QUESTIONNAIRE

Angela Ferrari Zumbini, Martina Conticelli, Leonardo Parona

A. General questions

Question 1 — Is there a national act containing a legal definition of Automated Administrative Decisions?

Question 2 — Is there a general legal basis (either at the constitutional level or in the Administrative Procedure Act) for the use of algorithmic automation and/or artificial intelligence (AI) by public authorities (government, agencies, local authorities, and specialised bodies)? If no such legal basis exists, are there any legislative provisions that permit public authorities to experiment with algorithmic automation or AI?

Question 3 — Do public authorities rely on algorithmic automation/AI in their daily operations? If yes, to what extent? Which areas are most affected by automation (e.g., security, policing, immigration, transport, tax management, welfare, health and employment services, education, justice, or digital identity)?

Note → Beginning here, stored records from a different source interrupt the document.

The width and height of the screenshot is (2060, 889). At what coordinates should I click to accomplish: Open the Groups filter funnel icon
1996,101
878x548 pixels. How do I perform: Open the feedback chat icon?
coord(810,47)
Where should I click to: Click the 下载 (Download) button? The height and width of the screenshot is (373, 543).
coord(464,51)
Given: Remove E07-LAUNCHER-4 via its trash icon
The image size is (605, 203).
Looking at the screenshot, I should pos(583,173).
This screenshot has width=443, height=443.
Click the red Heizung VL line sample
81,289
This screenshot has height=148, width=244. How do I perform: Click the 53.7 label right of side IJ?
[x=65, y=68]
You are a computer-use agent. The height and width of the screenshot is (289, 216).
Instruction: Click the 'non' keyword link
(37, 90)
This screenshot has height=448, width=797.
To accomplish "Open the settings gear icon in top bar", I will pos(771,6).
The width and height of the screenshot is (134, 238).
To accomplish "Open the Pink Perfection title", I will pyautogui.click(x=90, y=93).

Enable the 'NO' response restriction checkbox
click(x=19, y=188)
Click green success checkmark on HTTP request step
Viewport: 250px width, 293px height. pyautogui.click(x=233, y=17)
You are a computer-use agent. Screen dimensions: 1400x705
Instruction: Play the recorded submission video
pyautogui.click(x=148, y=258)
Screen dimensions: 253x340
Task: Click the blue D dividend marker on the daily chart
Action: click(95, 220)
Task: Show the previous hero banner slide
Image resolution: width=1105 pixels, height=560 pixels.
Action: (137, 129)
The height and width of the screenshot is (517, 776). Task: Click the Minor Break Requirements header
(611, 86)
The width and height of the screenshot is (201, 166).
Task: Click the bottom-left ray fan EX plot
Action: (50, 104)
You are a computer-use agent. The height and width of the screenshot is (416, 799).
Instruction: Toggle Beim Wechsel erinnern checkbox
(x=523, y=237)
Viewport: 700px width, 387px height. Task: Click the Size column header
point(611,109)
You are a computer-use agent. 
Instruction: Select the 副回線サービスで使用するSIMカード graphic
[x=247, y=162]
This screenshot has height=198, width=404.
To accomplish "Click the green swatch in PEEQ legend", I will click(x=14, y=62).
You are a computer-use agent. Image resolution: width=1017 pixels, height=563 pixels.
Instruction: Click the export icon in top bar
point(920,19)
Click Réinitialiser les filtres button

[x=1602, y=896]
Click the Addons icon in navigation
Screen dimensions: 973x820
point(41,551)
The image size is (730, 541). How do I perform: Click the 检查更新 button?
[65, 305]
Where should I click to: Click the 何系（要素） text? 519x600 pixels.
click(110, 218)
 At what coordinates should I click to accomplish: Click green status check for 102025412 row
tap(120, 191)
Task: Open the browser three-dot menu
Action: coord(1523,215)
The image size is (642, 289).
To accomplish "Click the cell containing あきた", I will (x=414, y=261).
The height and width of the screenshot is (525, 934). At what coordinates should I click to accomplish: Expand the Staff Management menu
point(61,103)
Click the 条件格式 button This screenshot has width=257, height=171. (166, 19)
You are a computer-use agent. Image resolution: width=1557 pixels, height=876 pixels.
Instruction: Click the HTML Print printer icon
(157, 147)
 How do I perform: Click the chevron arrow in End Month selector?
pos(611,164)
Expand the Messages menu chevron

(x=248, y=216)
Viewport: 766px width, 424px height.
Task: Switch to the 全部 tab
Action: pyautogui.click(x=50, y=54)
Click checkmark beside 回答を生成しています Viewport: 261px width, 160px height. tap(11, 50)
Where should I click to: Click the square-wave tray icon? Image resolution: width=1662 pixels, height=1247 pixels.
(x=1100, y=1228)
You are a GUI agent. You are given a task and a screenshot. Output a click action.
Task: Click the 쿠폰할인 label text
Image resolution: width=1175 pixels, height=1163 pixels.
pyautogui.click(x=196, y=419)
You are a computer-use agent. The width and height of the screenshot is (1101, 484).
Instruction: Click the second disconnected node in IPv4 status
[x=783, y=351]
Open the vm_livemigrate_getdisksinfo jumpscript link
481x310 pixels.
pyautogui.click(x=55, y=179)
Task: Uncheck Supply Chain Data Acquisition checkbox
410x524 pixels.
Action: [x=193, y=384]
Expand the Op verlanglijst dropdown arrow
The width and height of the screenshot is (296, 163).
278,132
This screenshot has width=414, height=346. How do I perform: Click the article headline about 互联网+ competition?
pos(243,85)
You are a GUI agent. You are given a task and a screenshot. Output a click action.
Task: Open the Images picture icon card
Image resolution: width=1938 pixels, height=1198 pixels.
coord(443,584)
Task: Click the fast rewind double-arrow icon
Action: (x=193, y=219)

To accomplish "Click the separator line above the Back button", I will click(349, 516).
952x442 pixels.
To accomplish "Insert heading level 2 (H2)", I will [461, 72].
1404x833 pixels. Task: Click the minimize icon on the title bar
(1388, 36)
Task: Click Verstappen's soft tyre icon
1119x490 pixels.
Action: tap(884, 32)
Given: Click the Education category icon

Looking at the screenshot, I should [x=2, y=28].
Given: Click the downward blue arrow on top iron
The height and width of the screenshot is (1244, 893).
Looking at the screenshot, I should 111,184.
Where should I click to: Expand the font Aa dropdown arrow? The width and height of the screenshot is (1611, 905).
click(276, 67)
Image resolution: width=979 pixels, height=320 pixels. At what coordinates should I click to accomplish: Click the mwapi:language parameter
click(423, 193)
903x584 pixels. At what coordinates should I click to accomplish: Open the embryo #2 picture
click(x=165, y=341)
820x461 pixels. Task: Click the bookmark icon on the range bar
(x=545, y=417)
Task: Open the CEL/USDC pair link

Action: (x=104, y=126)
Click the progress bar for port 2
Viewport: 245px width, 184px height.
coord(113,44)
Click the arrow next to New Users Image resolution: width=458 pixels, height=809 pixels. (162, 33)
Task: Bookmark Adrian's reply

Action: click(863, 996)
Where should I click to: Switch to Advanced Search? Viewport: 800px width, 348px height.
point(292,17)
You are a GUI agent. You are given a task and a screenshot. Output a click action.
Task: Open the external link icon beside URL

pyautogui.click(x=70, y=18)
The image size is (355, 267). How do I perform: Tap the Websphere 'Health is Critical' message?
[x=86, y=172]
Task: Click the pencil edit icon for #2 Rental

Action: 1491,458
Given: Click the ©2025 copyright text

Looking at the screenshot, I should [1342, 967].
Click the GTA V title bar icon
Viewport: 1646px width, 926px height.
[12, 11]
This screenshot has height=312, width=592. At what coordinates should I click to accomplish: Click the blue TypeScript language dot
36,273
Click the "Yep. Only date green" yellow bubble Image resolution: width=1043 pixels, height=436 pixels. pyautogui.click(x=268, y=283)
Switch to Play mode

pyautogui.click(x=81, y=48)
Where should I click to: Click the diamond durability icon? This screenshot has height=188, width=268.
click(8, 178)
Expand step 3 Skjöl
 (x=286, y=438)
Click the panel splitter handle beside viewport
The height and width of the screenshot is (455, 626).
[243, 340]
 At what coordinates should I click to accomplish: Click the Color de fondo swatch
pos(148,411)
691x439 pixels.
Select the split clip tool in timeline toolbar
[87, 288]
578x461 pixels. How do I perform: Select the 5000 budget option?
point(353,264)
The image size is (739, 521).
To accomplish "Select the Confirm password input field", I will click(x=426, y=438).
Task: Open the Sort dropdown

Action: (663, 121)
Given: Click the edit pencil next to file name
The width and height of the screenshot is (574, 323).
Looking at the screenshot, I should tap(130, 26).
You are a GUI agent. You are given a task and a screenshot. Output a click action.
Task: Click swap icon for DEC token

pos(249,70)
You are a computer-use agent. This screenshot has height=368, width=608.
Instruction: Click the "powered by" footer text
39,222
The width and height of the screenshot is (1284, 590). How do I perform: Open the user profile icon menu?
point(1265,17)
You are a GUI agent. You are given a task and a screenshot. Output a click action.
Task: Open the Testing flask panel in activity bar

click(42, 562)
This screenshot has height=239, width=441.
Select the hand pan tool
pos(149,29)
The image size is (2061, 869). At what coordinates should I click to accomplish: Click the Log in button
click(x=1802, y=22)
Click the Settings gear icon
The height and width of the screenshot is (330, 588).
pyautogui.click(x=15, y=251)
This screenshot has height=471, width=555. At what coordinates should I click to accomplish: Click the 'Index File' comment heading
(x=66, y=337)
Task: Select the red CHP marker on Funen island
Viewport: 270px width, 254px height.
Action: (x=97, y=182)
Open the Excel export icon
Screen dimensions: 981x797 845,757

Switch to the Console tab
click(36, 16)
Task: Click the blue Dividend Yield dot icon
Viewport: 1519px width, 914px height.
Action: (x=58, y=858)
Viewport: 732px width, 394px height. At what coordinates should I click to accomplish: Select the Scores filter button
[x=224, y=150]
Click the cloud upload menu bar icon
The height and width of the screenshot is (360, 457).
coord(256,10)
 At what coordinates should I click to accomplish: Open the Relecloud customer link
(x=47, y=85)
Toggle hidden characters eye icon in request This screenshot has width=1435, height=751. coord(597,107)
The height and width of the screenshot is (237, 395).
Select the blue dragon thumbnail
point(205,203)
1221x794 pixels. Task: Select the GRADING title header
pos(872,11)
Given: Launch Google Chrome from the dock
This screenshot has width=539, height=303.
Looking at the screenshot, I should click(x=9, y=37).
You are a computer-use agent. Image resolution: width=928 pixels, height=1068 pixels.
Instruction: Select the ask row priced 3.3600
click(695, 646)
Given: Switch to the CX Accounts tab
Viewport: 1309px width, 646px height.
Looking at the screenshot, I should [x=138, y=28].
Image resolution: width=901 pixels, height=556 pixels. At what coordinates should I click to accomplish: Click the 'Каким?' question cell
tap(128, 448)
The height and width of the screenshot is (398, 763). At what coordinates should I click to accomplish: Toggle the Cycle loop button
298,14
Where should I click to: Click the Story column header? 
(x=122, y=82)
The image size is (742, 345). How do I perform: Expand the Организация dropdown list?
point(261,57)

Question 4 — What legal requirements apply to the use of algorithmic automation or AI by public authorities — for example, in terms of privacy, cybersecurity, dataset quality, impact assessments, transparency obligations, access to source code, the right to explanations, compulsory human involvement, and the right to obtain review or remedy? Are there sector-specific regulations on Automated Administrative Decisions (e.g., public procurement, taxation)?

Question 5 — Who builds the algorithmic technologies used by public authorities? Are these developed by public entities, private companies, or hybrid bodies?

Question 6 — Short answer template you can paste into each national report, plus a practical checklist and a short “how to verify” guide.